= Georg Ulmer =

German entomologist (1877–1963)

Georg Ulmer (5 March 1877, in Hamburg - 15 January 1963, in Hamburg) was a German entomologist who specialized in research of Trichoptera (caddisflies) and Ephemeroptera (mayflies).

In 1899 he qualified as an instructor, and up until 1934 he worked as a schoolteacher in Hamburg. In 1912 he received an honorary doctorate from the University of Basel, largely based on his work involving caddisflies of Baltic amber. In 1952 he became an honorary member of the Royal Entomological Society.

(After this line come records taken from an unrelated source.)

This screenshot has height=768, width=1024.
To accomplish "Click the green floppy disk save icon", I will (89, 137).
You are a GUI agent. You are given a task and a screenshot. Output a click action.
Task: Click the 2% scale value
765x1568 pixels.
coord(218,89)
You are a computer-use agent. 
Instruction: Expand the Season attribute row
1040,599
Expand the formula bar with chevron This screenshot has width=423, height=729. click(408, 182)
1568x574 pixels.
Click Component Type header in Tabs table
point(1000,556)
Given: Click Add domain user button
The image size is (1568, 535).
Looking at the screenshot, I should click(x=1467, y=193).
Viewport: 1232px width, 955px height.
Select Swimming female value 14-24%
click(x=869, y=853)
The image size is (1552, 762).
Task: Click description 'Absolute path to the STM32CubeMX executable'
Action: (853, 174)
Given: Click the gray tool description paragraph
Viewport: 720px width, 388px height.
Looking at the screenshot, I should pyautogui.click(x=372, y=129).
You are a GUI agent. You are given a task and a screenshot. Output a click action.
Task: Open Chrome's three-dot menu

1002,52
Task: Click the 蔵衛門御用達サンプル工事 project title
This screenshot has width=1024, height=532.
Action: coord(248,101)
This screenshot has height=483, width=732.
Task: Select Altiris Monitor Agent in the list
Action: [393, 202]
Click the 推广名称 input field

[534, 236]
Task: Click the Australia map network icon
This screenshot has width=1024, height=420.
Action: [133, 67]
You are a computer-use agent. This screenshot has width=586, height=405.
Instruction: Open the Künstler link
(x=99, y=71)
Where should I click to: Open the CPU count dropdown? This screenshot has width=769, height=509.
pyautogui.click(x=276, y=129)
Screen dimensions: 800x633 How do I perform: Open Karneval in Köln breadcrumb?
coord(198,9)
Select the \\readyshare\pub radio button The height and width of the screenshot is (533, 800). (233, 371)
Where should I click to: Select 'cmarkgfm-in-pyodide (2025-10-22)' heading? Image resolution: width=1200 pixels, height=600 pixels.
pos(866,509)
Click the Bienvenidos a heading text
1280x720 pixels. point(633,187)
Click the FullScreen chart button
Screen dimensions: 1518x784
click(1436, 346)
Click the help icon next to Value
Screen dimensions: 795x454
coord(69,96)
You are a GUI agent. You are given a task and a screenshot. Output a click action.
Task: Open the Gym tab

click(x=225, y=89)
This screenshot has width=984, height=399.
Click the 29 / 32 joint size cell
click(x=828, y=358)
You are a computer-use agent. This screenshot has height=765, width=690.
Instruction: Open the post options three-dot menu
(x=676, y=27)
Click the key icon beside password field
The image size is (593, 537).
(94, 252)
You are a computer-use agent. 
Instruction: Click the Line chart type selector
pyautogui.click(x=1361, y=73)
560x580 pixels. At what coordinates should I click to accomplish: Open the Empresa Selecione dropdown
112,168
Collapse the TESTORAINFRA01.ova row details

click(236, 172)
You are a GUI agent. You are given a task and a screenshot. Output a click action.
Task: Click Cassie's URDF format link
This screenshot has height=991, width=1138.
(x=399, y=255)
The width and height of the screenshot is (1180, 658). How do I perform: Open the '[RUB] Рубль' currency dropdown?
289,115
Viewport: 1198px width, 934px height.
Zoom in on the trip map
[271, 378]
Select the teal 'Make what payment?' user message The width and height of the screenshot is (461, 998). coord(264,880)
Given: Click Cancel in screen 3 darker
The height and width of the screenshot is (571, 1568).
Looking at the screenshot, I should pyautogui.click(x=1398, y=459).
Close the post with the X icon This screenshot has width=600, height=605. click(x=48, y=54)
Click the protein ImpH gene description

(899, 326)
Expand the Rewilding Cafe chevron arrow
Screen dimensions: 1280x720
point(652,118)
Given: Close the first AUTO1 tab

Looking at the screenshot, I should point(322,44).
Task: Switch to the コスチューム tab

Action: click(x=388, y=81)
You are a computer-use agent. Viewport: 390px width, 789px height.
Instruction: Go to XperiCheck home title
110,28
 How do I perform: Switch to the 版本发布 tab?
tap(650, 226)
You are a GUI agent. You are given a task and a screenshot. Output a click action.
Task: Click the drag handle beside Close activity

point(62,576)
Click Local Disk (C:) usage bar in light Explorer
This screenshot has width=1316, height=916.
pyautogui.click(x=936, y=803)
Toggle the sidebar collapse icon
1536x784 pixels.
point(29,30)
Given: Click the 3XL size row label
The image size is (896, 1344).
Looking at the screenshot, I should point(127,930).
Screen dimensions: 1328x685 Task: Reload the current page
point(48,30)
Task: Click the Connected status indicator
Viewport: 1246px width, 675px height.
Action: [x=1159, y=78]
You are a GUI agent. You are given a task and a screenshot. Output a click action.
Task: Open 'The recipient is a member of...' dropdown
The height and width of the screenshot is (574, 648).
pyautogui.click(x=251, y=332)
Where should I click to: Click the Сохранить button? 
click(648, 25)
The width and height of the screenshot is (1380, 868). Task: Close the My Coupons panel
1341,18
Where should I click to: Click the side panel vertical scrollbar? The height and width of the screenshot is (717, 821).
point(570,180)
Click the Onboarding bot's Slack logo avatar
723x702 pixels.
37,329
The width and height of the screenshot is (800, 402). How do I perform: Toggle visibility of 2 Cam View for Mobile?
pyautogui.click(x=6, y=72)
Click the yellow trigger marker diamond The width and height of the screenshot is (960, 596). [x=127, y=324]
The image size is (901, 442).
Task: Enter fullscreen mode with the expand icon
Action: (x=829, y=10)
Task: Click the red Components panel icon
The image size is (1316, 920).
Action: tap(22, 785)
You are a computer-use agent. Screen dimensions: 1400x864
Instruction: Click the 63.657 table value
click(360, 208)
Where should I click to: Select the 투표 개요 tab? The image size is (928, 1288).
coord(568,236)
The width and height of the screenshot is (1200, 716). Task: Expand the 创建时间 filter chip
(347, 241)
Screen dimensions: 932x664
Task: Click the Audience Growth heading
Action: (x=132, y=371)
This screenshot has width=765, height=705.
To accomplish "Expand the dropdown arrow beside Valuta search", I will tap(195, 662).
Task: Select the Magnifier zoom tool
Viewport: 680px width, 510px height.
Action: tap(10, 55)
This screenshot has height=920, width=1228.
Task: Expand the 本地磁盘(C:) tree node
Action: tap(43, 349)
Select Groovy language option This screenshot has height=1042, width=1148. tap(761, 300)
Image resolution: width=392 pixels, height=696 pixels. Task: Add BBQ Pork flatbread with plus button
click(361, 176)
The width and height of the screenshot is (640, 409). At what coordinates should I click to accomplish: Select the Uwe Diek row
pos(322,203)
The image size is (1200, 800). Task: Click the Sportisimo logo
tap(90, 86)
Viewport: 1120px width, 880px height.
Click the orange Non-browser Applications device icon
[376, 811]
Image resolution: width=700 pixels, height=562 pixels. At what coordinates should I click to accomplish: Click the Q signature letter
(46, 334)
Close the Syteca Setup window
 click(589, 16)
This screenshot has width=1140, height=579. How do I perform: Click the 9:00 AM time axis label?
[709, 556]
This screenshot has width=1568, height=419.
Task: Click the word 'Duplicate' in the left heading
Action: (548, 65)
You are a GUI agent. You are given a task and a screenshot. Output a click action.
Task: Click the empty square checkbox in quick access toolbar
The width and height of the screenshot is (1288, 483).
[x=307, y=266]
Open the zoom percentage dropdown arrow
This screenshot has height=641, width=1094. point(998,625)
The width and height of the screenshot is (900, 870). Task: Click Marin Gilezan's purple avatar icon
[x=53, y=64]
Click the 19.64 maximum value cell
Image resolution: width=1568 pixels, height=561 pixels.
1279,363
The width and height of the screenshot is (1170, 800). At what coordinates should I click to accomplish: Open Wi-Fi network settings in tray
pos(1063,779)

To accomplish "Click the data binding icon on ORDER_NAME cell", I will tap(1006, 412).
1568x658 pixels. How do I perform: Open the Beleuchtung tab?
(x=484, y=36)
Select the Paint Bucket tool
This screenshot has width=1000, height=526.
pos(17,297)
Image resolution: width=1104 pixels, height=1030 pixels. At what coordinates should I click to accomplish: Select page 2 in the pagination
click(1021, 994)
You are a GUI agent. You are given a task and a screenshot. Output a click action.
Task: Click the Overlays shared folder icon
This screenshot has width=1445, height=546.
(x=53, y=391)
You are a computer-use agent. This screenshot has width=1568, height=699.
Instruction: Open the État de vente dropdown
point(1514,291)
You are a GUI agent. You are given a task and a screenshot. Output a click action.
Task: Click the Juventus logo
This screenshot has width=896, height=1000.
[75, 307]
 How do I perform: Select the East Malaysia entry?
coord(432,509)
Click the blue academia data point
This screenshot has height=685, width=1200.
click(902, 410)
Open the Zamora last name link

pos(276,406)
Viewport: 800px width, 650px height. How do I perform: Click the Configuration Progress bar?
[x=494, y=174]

Throughout his career, he conducted extensive studies involving the faunistics, biology, systematics, and taxonomy of caddisflies and mayflies. He conducted research on species native to Germany and also specimens collected by others from worldwide locations. From 1900 up until his death he was the author of 175 scientific publications. In 1964 his insect collection was donated to the Zoological Museum of Hamburg.

He is credited with describing 381 living and 129 fossil species of Trichoptera, as well as 111 species of Ephemeroptera. He is also the taxonomic authority of the mayfly families Oligoneuriidae (1914), Ecdyonuridae (1920), and Siphlonuridae (1920). The Leptophlebiidae genera Ulmeritoides, Ulmeritus, and Ulmerophlebia commemorate his name.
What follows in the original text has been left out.